FIG. 1 is a graph showing the C4 resonance region of a solid polymer-resolved nuclear magnetic resonance spectrum of an example of cellulose that can be used in the method of the present invention,
FIG. 2 is a graph showing the C4 resonance region of a solid-state high-resolution nuclear magnetic resonance spectrum of an example of cellulose that cannot be used in the method of the present invention. 1...High magnetic field component, 2...Low magnetic field component.

Claims (1)

[Scope of Claims] 1. A method of treating a polymeric material using an aqueous solution of cellulose and an alkali as a treatment liquid, wherein the cellulose has a nuclear magnetic resonance spectrum of about 88 ppm in the resonance region of 80 to 90 ppm. A polymer material characterized in that the amount of the high magnetic field component accounts for 80% or more of the total amount of the low magnetic field component having a main peak at about 84 ppm and the high magnetic field component having a main peak at about 84 ppm. Modification processing method. 2. Claim 1, wherein the polymer material is at least one selected from polyethylene, polypropylene, polyesters, polyamides, polyacrylonitrile, cotton, regenerated cellulose, and cellulose derivatives. Modification processing method described. 3. The modification processing method according to claim 1, wherein the cellulose has a degree of polymerization of 100 or more. 4. The modification processing method according to claim 1, wherein the degree of polymerization of the cellulose is within the range of 200 to 700. 5. Claim 1, wherein the alkali is selected from alkali metal oxides and ammonia.

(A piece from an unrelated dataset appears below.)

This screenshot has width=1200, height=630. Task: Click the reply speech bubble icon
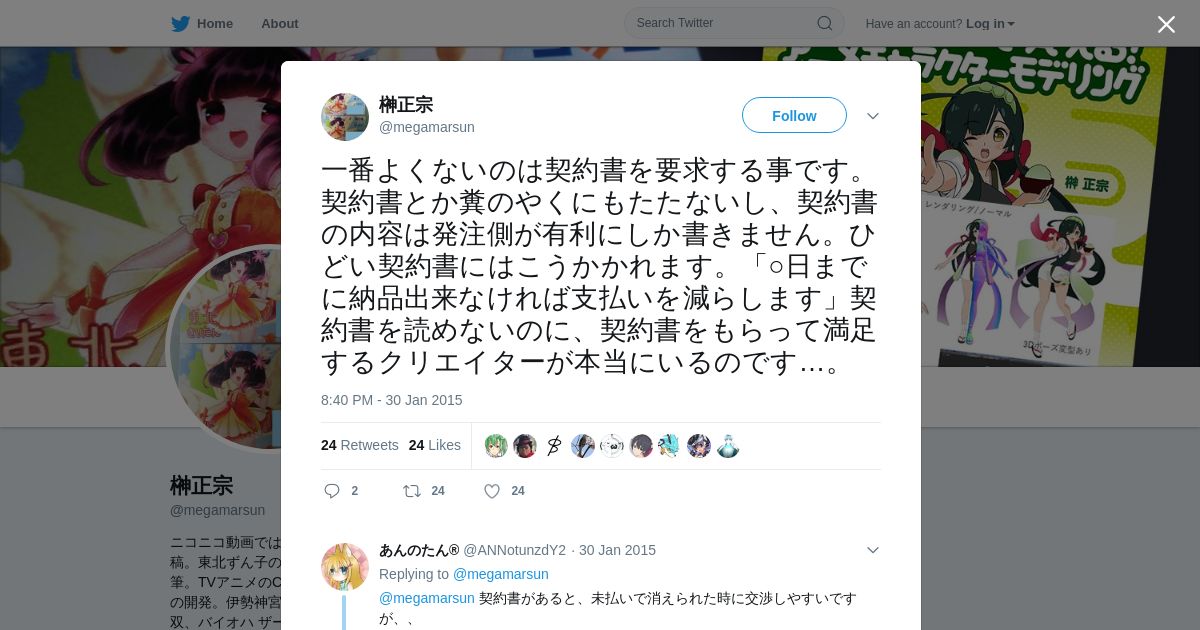click(332, 491)
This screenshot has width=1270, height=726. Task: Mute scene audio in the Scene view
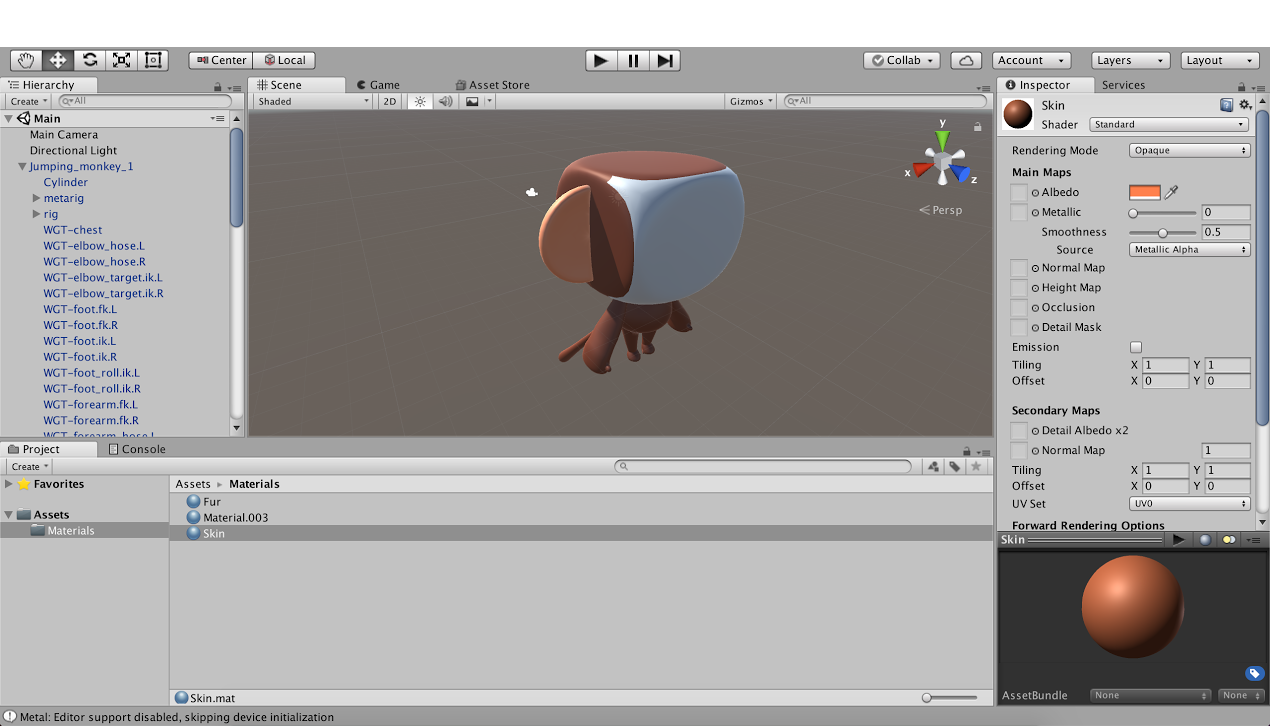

Modification processing method described in section. 6 The concentration of cellulose in the treatment liquid is 0.5 to 10
% by weight. 7. The concentration of the alkali metal oxide in the treatment liquid is within the range of 6 to 15% by weight.
A modification processing method according to claim 5. 8. The modification processing method according to claim 5, wherein the concentration of the ammonia in the treatment liquid is within the range of 14 to 32% by weight. 9 The amount of the treatment liquid that adheres to the polymer material due to the treatment is 30% relative to the weight of the polymer material.
500%, the modification processing method according to claim 1. 10. The modification processing method according to claim 1, wherein the treatment liquid adhering to the polymeric material is neutralized by the treatment.